Clin Res Cardiol (2022). https://doi.org/10.1007/s00392-022-02002-5

Preclinical CRISPR/Cas9 gene therapy in dominant and recessive LZTR1-caused Noonan syndrome patients
A. Busley1, L. B. Böhmer1, M. Kleinsorge2, B. Wollnik3, E. Hammer4, L. Cyganek5, für die Studiengruppe: DZHK
1Kardiologie & Pneumologie, Universitätsmedizin Göttingen, Göttingen; 2Herzzentrum, Klinik für Kardiologie und Pneumologie, Universitätsmedizin Göttingen, Göttingen; 3Instiut für Humangenetik, Göttingen; 4Center for Functional Genomics of Microbes, Greifswald; 5Herzzentrum Göttingen - Stem Cell Unit, Universitätsmedizin Göttingen, Göttingen;
Noonan syndrome (NS) is a multisystem disorder with a broad spectrum of clinical symptoms and varying degrees of disease severity. Common symptoms are low-set ears, dysmorphic facial appearance, a webbed neck, chest deformities and in many cases a severe form of congenital heart disease, e.g. hypertrophic cardiomyopathy (HCM). NS belongs to the spectrum of RASopathies and is causally linked to mutations in a number of genes including PTPN11, SOS1, RAF1 and RIT1, leading to an increased RAS/MAPK signaling pathway activity. In addition, dominant as well as recessive mutations in a newly NS-associated gene called LZTR1 were discovered. As the pathomechanisms behind the role of LZTR1 in the manifestation of HCM are not entirely understood, we investigated patient-derived induced pluripotent stem cells (iPSCs) from NS patients with autosomal dominant and recessive variants in LZTR1. CRISPR/Cas9 genome editing was applied to correct the respective variants. On the one hand, patients’ iPSC-derived cardiomyocytes displayed an increased cell size that could be rescued upon genetic correction.

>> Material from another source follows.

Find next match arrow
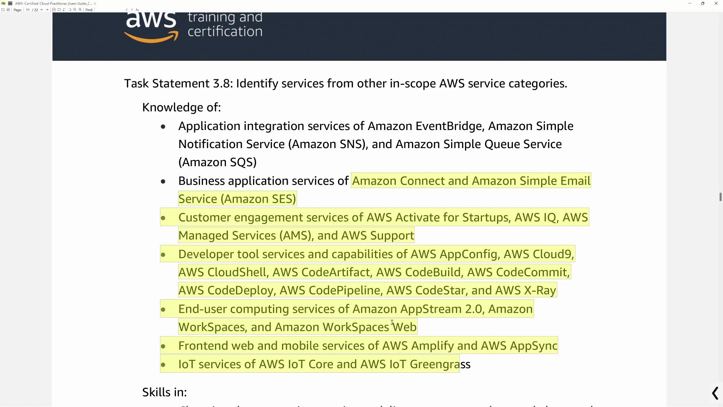 132,10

On the other hand, proteomic analysis revealed increased levels of RAS/MAPK- and HCM-associated candidates, such as accumulation of LZTR1-associated interaction partners, indicating a non-functional degradation of RAS isoforms by the LZTR1-CUL3 complex. Correction of the gene variants was able to normalize the signaling activity.
Summarizing, our iPSC-CM model consisting of NS patients carrying dominant and recessive variants in LZTR1 could recapitulate major hallmarks of the disease by uncovering patient-specific disease pathomechanisms. Results obtained by these experiments could set the basis for a personalized and clinically translatable CRISPR/Cas9 gene therapy for NS and NS-associated HCM.